One curiosity about Google is that no one working there ever used buzzwords like “big data,” “cloud,” or “software-defined datacenter” because Google had all these things well before these buzzwords were created by industry analysts. Much of Google’s infrastructure was already software defined more than a decade ago. As the scale of applications grew, configuring the many process instances that were being deployed into the datacenter became tedious. For example, if an application consists of seven frontends, 1 through 7, and two backends, A and B, frontends 1 through 4 would connect to backend A, whereas frontends 5 to 7 would connect to backend B. Maintaining individual configuration files for each instance would be cumbersome and error prone, especially as the system scales up and down. Instead, developers generated configurations via a well-defined functional language called Borg Configuration Language (BCL), which supports templates, value inheritance, and built-in functions like map() that are convenient for manipulating lists of values.

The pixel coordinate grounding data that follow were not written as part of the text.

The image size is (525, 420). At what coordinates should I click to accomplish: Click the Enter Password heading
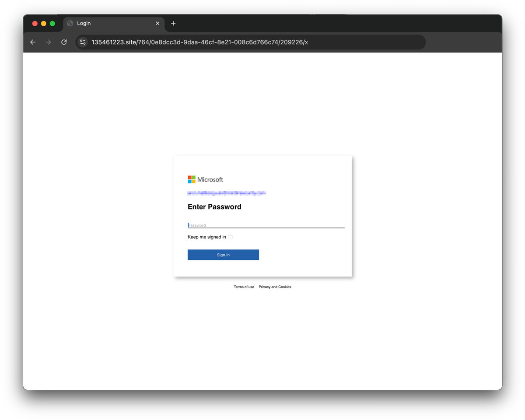(x=214, y=207)
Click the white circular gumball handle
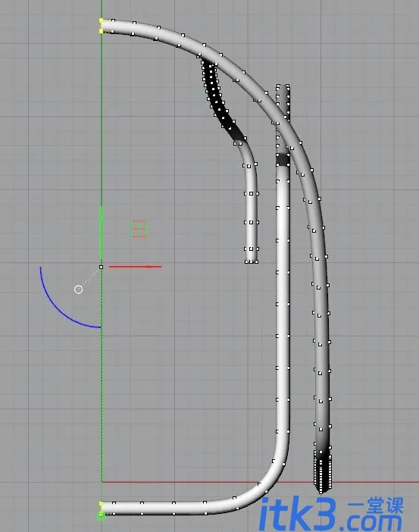Viewport: 419px width, 532px height. click(78, 289)
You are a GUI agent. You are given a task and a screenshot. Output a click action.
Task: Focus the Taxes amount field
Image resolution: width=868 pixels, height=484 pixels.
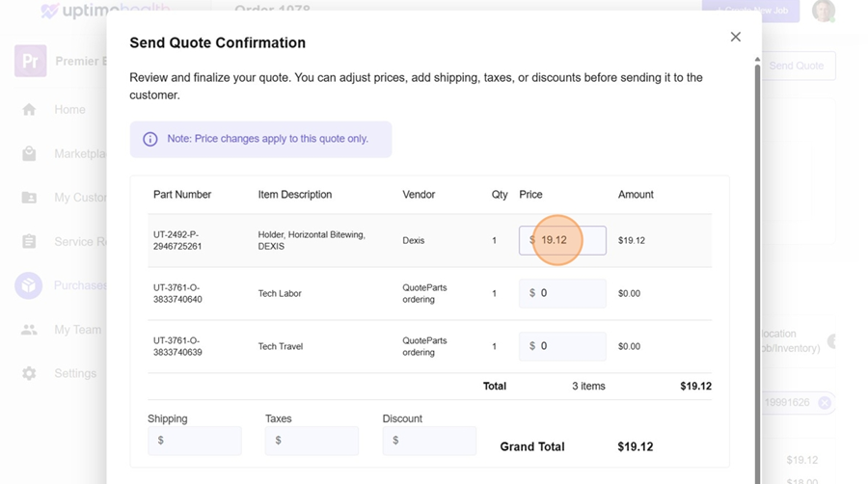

While avoiding the trap of configuration files (Chapter 11), learning a custom functional language to describe deployment descriptors may not be everyone’s cup of tea, but for software developers that’s the natural approach.

When configuration programs became more complex, causing testing and debugging configurations to become an issue, folks wrote an interactive expression evaluator and unit testing tools. That’s what software people do to solve a problem: solve software problems with software!

The BCL example highlights what a real software-defined system looks like: well-defined languages and tooling that make infrastructure part of the software development life cycle. GUIs for infrastructure configuration, which vendors often like to show off, should be banned because they don’t integrate well into a software life cycle, aren’t testable, and are error prone.

Software Eats the World, One Revision at a Time

There’s much more to being software defined than a few scripts and configuration files. Rather, it’s about making infrastructure part of your software development life cycle (SDLC). First, make sure your SDLC is fast but disciplined, and automated but quality oriented. Second, apply the same thinking to your software-defined infrastructure; or else you may end up with SDA, Software-Defined Armageddon.

1 A. Verma et al., “Large-Scale Cluster Management at Google with Borg,” Google, Inc., https://oreil.ly/uGbf5.

2 Amin Vahdat, “Pulling Back the Curtain on Google’s Network Infrastructure,” Google AI Blog, August 18, 2015, https://oreil.ly/JWczw.

3 After the introduction of the power loom in the UK in the early 1800s led to widespread unemployment and reduction in wages among loomers, they organized to destroy this new type of loom.

4 Paul Ford, “What Is Code?” BusinessWeek, June 11, 2015, https://oreil.ly/n2hmb.

5 Just like every snowflake is unique, “snowflake servers” are those that don’t match a standard configuration.